ANTIBIOTIK GENERIK VS PATEN
Belakangan marak dikampanyekan pemakaian obat generik, termasuk jenis antibiotik. Adakah perbedaan efektivitas antara antibiotik generik dengan yang paten? "Sama sekali tidak ada," tandas Rianto. Obat generik sama manjurnya dengan obat paten. Bahkan seringkali diproduksi di pabrik yang sama dengan proses yang sama pula. Bedanya yang satu diberi nama dagang dan menjadi obat paten yang harganya lebih mahal. Sedangkan yang tidak memakai nama dagang atau dikenal dengan istilah generik, harganya relatif
lebih murah. Namun harus diingat tidak semua obat memiliki versi generiknya. Kalau memang obat tersebut tidak ada generiknya, mau tidak mau pasien harus membeli obat dengan merek paten.
MINUMLAH OBAT SEPERLUNYA
Ada beberapa hal yang dianjurkan Rianto sehubungan dengan konsumsi antibiotik, berikut di antaranya;
- Orang tua sebaiknya "waspada" dengan mencari dokter yang bisa meresepkan obat secara baik dan benar.

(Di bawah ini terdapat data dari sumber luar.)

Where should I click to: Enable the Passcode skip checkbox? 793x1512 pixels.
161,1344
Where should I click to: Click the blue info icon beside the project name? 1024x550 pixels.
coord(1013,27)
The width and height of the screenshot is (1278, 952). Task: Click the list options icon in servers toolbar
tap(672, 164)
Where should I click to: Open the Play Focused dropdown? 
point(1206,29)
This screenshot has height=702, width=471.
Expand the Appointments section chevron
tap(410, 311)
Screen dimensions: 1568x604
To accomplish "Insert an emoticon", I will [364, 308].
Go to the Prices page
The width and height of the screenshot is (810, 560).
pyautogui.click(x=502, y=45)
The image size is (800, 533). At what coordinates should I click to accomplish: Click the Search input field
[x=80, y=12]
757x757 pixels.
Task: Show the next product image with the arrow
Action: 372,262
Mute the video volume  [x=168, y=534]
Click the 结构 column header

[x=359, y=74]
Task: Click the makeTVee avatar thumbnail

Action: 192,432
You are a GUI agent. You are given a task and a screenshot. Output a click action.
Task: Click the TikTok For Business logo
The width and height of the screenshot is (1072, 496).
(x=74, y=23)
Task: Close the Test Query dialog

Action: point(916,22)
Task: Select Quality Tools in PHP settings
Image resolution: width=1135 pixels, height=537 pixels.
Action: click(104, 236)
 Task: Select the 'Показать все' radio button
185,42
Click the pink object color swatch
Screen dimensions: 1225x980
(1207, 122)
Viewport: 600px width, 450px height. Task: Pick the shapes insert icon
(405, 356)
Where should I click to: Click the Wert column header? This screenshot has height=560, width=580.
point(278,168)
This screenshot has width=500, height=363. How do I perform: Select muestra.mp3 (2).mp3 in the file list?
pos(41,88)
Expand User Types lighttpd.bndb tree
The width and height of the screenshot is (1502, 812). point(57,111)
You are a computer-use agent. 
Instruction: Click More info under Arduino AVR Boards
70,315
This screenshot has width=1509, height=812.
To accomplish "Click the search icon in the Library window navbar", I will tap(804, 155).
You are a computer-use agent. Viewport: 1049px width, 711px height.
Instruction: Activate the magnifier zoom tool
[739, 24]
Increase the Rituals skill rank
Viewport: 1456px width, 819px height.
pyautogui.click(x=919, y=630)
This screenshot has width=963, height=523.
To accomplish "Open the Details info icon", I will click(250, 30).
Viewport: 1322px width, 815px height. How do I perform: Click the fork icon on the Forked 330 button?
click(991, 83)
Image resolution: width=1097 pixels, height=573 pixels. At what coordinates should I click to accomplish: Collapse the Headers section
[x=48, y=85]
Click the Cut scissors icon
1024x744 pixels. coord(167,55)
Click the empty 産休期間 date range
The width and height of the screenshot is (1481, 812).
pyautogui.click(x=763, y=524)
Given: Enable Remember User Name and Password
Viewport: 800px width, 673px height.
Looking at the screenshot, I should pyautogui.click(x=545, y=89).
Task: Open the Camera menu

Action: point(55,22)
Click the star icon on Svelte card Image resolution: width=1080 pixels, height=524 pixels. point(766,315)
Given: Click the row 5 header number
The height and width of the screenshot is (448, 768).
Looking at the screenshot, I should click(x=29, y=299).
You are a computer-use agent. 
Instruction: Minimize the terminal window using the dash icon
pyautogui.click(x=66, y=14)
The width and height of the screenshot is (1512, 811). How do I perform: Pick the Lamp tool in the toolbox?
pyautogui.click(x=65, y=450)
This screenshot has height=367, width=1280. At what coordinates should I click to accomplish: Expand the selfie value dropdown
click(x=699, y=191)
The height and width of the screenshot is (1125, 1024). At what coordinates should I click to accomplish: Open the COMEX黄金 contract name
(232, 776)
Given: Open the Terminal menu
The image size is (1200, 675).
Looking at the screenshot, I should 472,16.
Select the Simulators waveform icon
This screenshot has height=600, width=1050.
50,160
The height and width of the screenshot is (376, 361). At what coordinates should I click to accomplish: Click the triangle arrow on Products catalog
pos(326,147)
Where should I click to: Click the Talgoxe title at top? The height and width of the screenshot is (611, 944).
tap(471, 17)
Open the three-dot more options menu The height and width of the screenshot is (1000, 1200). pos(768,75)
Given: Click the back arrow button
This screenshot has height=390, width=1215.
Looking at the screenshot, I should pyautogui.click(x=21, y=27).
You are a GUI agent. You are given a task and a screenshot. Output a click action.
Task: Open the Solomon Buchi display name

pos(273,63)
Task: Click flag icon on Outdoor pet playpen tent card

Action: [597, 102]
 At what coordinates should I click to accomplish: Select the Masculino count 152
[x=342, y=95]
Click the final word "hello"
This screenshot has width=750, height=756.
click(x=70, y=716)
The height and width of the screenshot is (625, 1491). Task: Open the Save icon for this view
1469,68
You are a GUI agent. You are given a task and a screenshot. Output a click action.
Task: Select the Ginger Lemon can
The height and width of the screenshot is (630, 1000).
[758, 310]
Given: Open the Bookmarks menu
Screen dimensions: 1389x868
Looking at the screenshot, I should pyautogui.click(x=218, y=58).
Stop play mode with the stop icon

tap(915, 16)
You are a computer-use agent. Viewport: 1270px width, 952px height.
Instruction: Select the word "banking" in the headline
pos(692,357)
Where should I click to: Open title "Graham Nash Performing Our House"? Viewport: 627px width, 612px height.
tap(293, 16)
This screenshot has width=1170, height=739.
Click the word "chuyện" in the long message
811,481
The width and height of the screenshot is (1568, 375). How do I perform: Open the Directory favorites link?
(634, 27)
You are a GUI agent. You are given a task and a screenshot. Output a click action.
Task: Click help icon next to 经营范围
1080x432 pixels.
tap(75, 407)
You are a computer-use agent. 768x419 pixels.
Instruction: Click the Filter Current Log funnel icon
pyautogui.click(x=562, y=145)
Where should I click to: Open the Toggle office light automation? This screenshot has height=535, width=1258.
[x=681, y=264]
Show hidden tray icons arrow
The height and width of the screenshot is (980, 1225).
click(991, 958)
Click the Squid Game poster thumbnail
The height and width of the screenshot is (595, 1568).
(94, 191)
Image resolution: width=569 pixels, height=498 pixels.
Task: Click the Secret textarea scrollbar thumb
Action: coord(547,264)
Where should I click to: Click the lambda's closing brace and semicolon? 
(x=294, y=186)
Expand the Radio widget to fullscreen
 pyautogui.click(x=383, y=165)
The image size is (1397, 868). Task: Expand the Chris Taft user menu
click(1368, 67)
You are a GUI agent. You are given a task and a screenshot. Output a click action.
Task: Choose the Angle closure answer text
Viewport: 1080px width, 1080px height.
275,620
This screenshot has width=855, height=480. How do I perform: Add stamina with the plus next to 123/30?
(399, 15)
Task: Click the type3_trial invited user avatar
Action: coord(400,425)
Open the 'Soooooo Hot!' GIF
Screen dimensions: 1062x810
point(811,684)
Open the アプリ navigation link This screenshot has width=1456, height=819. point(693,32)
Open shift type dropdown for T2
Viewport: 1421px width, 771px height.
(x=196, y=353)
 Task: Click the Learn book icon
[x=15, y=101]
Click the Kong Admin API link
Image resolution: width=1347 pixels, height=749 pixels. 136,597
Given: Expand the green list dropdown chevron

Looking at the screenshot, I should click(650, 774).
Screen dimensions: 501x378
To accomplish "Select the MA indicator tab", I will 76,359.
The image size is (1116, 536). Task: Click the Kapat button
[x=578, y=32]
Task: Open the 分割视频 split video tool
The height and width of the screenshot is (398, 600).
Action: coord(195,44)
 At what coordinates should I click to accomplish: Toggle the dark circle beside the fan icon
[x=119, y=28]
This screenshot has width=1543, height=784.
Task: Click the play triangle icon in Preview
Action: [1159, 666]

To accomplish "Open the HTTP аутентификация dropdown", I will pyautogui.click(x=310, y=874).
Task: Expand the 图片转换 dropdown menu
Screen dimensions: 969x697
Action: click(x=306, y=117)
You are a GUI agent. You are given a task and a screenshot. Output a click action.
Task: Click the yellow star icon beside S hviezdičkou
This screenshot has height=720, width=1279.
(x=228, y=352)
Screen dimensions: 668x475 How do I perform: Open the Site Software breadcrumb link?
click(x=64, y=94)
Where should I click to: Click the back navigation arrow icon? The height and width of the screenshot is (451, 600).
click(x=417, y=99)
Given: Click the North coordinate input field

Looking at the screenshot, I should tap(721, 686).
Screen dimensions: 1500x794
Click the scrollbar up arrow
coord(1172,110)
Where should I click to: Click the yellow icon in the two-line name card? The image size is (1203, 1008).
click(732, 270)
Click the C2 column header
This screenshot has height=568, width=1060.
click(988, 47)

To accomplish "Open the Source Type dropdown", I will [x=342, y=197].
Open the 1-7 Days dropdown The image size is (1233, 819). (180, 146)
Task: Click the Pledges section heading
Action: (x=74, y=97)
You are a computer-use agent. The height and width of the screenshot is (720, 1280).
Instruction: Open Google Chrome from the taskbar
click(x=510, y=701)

- Bila diresepkan sederet obat dan banyak macamnya, sebaiknya langsung tanyakan. Dokter yang baik hanya akan meresepkan obat yang memang sesuai dengan indikasi penyakit yang diderita pasien saja.
- Kalau demam, batuk, dan flu ringan, boleh saja menggunakan obat yang dijual di pasaran sebagai pertolongan pertama tapi jangan langsung engandalkan antibiotik.